- **TASK INSTRUCTIONS**: Exactly the lines from the start of the data through the line containing "The height and width of the screenshot is (524, 864)." should be output, with both ends kept and nothing added.

[SUPPLIED RECORDS — start]

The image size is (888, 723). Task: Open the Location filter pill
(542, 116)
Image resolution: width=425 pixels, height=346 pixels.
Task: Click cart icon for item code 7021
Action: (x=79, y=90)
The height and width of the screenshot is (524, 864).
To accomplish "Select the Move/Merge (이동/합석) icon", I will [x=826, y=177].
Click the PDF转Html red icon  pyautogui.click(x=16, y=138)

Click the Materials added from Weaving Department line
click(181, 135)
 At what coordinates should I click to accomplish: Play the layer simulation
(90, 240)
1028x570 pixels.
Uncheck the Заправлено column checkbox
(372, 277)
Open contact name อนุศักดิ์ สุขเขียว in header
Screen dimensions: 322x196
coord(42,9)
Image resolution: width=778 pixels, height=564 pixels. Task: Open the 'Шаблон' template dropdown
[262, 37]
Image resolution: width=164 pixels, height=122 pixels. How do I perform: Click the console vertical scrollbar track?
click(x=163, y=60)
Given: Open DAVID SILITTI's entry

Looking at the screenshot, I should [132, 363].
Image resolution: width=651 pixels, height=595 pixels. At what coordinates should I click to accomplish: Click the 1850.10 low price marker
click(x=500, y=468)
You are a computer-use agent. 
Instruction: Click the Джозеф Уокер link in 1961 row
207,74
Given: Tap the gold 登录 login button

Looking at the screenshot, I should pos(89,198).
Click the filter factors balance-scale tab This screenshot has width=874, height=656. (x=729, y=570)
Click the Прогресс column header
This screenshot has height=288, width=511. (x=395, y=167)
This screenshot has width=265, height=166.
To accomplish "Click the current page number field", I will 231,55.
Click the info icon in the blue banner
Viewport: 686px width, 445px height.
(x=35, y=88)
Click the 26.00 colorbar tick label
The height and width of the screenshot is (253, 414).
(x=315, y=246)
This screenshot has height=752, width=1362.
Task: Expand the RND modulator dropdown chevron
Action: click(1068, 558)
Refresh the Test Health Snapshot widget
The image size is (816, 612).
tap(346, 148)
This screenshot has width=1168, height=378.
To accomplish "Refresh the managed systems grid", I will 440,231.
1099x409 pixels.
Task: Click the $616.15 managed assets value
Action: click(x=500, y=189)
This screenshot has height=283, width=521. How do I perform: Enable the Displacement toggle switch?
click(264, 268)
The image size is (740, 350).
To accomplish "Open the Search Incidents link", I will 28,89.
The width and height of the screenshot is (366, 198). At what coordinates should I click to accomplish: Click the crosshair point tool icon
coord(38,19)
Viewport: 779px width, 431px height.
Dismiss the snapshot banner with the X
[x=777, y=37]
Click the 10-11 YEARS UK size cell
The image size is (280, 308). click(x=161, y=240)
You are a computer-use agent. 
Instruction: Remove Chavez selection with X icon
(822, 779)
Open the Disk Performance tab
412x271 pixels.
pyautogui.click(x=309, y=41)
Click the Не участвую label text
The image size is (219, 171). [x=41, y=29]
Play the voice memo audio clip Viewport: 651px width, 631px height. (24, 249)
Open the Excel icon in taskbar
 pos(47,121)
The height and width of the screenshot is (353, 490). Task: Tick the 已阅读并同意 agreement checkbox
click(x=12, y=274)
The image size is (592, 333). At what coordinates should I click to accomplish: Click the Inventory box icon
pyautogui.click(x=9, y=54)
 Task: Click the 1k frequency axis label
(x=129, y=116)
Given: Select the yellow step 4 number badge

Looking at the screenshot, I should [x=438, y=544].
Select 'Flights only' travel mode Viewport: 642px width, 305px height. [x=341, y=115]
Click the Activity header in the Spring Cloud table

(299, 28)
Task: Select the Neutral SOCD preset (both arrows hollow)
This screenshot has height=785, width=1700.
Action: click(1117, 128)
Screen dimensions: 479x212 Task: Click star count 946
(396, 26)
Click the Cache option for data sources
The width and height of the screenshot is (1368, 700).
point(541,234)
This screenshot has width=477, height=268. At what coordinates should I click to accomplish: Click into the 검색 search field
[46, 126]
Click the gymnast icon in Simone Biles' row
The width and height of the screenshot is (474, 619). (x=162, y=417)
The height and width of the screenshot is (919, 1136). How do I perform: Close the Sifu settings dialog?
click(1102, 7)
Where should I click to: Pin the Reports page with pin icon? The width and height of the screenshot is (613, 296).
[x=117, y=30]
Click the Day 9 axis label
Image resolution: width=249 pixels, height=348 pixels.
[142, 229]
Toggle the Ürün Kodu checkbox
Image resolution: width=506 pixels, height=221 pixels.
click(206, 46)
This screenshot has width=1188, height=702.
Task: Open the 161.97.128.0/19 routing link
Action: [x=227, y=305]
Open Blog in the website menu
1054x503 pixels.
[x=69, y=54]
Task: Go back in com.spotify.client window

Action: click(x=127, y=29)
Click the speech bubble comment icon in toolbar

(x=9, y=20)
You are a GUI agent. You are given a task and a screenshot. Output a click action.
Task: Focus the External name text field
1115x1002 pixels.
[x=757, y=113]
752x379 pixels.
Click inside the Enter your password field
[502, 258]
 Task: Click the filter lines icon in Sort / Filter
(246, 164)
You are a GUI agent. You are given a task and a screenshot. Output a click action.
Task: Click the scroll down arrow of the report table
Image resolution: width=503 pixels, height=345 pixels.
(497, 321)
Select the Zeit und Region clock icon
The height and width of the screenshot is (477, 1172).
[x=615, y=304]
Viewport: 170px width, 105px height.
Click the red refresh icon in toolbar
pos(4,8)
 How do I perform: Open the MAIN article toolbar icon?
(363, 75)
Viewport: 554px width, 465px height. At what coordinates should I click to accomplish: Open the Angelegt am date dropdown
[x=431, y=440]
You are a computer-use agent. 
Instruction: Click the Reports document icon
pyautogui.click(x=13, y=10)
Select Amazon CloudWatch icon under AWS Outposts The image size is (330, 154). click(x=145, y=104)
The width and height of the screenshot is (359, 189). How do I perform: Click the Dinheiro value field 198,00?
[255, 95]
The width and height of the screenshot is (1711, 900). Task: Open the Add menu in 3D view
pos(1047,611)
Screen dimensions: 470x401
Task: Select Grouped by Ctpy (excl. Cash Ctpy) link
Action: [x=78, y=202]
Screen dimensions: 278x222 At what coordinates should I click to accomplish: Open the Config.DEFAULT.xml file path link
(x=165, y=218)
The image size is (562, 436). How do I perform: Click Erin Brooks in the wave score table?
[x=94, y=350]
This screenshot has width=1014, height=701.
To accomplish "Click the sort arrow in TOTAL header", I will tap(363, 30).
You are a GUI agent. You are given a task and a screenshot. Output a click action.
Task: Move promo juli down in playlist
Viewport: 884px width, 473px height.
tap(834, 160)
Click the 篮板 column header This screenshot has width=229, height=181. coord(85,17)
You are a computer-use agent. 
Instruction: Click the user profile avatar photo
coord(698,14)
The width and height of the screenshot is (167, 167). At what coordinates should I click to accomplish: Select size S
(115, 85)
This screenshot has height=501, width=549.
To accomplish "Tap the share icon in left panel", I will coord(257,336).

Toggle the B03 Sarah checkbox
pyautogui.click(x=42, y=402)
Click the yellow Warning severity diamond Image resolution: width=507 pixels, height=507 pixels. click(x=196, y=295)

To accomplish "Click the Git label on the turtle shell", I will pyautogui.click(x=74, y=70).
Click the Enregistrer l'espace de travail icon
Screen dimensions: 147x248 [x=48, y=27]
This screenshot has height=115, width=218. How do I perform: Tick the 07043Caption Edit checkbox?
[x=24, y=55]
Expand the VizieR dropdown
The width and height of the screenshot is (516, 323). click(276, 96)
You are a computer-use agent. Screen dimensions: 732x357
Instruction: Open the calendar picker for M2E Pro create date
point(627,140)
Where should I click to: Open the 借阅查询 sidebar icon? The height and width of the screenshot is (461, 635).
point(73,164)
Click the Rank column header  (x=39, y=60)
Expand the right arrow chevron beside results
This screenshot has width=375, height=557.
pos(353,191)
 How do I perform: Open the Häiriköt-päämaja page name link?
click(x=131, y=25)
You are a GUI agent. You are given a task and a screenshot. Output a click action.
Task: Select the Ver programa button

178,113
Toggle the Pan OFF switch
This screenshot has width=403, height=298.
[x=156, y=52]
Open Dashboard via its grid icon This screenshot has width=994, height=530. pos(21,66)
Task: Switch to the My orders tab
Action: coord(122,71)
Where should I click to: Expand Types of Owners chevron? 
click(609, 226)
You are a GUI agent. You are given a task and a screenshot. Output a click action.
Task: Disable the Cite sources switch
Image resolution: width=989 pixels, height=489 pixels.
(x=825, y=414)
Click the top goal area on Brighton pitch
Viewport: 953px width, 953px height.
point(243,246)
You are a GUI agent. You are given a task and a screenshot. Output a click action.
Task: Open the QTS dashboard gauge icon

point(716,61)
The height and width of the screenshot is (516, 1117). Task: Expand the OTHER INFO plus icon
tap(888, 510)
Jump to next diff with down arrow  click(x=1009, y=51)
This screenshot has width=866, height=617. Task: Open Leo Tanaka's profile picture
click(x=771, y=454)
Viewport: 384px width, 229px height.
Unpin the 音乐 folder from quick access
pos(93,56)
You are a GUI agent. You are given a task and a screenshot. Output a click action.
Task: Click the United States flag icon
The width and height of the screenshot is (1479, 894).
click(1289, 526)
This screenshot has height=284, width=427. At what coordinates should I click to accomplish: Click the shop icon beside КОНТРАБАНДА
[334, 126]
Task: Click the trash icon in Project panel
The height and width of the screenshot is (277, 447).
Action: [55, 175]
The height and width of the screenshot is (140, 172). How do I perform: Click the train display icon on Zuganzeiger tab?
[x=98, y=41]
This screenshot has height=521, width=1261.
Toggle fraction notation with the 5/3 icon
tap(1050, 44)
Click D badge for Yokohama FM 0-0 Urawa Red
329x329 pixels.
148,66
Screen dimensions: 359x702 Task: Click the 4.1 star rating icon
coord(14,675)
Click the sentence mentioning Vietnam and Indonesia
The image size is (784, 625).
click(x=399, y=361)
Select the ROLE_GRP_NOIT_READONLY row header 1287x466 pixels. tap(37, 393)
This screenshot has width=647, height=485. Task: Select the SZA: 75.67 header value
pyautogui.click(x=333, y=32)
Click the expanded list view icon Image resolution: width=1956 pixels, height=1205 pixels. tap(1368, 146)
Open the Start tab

[SUPPLIED RECORDS — finish]

- **ANSWER SECTION**:
The image size is (888, 723). Task: Open the Location filter pill
(542, 116)
Image resolution: width=425 pixels, height=346 pixels.
Task: Click cart icon for item code 7021
Action: (x=79, y=90)
The height and width of the screenshot is (524, 864).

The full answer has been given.